───── Document

Historic house in Maine, United States

The Nickels-Sortwell House is a historic house museum at 121 Main Street in Wiscasset, Maine, United States. Built in 1807 by a wealthy ship's captain, the house was designated a National Historic Landmark in 1970 as an exceptionally high-quality example of the Federal style of architecture. After serving as a hotel for much of the 19th century, the house returned to private hands in 1900. It was given to Historic New England in 1958, which gives tours of the house between May and October.

==Description==
The Nickels-Sortwell House is set facing south on a sideways-sloping lot on the north side of Main Street (U.S. Route 1) in the center of Wiscasset. It is a three-story wood-frame structure, five bays wide and 83 ft deep, the length including a rear ell. It has a low-pitch hip roof and is set on a granite foundation. The front facade is finished in flushboard, while the remainder of the house is clapboarded. On the first floor, the middle three bays are outlined by slightly projecting arches, the central bay (where the entrance is) being slightly wider. The entry consists of a single door, flanked by pilasters and sidelight windows embellished with oval tracery, and topped by a semi-elliptical fanlight with similar tracery. The entry is sheltered by a portico supported by four Corinthian columns, with a latticework balustrade on top.

──────────

Job 1 :: Please rewrite the lines of the listing starting with the line containing "Task: Click the chevron" and going on through the line containing "Looking at the screenshot, I should pos(117,110).", changing "Instruction" to "Command" and leaving everything else as it is.

───── Data shown

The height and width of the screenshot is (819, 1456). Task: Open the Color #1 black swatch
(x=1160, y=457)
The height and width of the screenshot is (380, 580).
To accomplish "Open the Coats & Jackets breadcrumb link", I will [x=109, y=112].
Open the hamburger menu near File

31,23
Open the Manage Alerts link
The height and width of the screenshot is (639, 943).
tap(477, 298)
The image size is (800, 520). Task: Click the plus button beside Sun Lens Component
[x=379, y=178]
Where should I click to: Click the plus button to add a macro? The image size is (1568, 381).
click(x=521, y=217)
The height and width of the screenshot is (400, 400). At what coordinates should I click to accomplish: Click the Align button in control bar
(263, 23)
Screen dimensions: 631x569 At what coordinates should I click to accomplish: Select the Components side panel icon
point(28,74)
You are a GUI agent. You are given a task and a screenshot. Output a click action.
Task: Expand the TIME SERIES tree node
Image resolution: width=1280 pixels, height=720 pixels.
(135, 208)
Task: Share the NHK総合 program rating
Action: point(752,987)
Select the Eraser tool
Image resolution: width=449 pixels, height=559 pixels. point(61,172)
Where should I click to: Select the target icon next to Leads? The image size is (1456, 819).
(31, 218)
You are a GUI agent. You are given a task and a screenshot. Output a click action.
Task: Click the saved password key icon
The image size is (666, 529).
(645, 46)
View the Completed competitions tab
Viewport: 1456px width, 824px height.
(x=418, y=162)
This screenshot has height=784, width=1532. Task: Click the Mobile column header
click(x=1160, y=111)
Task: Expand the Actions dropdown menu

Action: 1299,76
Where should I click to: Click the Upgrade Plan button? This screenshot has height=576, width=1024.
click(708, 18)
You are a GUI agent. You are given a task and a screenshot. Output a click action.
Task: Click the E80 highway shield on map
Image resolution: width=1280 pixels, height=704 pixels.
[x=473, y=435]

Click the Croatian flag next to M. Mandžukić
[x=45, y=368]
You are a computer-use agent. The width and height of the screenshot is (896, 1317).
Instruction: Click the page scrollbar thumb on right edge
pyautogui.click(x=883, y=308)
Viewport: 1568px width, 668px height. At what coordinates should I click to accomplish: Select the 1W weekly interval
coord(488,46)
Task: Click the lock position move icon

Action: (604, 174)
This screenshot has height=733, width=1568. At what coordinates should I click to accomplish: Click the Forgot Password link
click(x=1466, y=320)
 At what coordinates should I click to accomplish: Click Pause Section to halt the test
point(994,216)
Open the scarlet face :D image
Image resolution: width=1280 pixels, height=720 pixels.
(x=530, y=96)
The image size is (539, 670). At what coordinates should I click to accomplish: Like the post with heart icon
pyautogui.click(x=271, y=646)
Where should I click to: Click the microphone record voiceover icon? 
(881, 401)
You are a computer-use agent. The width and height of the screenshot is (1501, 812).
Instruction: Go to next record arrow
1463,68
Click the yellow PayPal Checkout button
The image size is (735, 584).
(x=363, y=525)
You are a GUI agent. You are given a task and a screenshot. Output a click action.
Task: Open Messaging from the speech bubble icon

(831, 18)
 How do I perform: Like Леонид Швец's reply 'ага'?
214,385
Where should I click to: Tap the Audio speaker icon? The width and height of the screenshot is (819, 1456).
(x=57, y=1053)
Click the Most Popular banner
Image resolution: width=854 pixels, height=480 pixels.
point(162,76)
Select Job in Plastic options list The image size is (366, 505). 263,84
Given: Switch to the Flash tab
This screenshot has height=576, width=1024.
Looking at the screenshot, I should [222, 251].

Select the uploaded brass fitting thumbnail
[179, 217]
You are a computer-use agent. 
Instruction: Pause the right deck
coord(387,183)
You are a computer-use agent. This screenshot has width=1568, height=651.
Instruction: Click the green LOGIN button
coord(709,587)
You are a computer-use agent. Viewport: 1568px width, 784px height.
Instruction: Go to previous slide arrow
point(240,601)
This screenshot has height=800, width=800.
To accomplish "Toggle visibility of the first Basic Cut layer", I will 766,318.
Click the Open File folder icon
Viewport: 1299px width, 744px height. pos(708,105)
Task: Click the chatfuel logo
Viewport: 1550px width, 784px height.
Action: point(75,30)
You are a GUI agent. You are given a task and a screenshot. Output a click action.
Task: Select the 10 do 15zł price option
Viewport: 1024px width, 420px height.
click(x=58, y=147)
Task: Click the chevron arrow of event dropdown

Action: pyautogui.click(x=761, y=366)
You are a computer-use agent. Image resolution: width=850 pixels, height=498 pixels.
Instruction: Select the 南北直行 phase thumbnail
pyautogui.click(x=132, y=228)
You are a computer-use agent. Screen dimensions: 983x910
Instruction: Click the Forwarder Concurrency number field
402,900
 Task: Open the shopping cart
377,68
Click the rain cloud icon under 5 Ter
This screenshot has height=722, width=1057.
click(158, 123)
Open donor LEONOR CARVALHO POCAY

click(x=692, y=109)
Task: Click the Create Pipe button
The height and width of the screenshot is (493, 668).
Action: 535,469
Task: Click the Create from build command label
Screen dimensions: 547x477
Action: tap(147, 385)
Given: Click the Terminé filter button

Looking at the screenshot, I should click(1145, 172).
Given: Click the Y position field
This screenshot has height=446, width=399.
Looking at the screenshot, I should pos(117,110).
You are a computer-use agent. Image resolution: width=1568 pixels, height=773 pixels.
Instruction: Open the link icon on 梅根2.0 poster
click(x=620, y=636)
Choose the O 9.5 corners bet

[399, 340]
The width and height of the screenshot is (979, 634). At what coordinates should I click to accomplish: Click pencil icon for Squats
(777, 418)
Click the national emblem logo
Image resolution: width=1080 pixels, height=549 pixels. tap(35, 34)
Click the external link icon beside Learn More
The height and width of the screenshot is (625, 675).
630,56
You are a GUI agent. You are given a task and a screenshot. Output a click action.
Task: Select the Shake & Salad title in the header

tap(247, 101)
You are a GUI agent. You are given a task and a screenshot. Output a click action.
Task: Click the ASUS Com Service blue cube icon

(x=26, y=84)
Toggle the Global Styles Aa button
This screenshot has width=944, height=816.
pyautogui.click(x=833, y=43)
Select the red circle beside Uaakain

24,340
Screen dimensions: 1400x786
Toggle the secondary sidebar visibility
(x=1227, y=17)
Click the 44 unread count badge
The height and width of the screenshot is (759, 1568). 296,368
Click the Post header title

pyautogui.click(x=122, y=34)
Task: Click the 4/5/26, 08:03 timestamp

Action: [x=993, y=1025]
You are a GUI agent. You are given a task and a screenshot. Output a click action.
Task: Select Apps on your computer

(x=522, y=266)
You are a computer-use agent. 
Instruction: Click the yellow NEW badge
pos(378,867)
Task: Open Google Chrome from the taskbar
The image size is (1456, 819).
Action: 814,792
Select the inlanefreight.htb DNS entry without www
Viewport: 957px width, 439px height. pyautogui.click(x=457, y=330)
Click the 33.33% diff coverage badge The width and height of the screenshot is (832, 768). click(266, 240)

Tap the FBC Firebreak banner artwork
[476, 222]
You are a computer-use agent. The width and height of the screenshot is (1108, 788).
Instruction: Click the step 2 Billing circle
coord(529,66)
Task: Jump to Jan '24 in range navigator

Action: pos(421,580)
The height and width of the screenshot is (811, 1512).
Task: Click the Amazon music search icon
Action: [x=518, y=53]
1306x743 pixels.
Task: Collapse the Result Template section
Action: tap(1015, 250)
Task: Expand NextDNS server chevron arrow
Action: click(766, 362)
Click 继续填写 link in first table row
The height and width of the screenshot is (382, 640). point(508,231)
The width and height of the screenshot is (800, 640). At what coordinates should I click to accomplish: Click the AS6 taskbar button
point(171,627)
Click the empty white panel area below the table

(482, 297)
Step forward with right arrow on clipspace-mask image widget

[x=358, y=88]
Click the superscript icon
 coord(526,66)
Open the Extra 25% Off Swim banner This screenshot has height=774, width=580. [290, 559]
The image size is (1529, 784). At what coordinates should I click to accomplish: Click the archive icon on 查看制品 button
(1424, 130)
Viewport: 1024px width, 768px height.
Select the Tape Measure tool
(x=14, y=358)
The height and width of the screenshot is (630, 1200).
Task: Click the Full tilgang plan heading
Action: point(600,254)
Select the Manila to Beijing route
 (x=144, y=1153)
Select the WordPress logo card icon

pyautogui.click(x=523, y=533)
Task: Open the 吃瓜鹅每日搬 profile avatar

──────────

Job 2 :: Summarize the text on the Nickels-Sortwell House in two sentences.

Task solution 1 ::
Task: Click the chevron arrow of event dropdown

Action: pyautogui.click(x=761, y=366)
You are a computer-use agent. Image resolution: width=850 pixels, height=498 pixels.
Command: Select the 南北直行 phase thumbnail
pyautogui.click(x=132, y=228)
You are a computer-use agent. Screen dimensions: 983x910
Command: Click the Forwarder Concurrency number field
402,900
 Task: Open the shopping cart
377,68
Click the rain cloud icon under 5 Ter
This screenshot has height=722, width=1057.
click(158, 123)
Open donor LEONOR CARVALHO POCAY

click(x=692, y=109)
Task: Click the Create Pipe button
The height and width of the screenshot is (493, 668).
Action: 535,469
Task: Click the Create from build command label
Screen dimensions: 547x477
Action: tap(147, 385)
Given: Click the Terminé filter button

Looking at the screenshot, I should click(1145, 172).
Given: Click the Y position field
This screenshot has height=446, width=399.
Looking at the screenshot, I should pos(117,110).

Task solution 2 :: The Nickels-Sortwell House, built in 1807 by a wealthy ship's captain at 121 Main Street in Wiscasset, Maine, became a National Historic Landmark in 1970 as an exceptionally high-quality Federal-style example. It is a three-story wood-frame house that served as a hotel for much of the 19th century, returned to private hands in 1900, and was given in 1958 to Historic New England, which offers tours from May to October.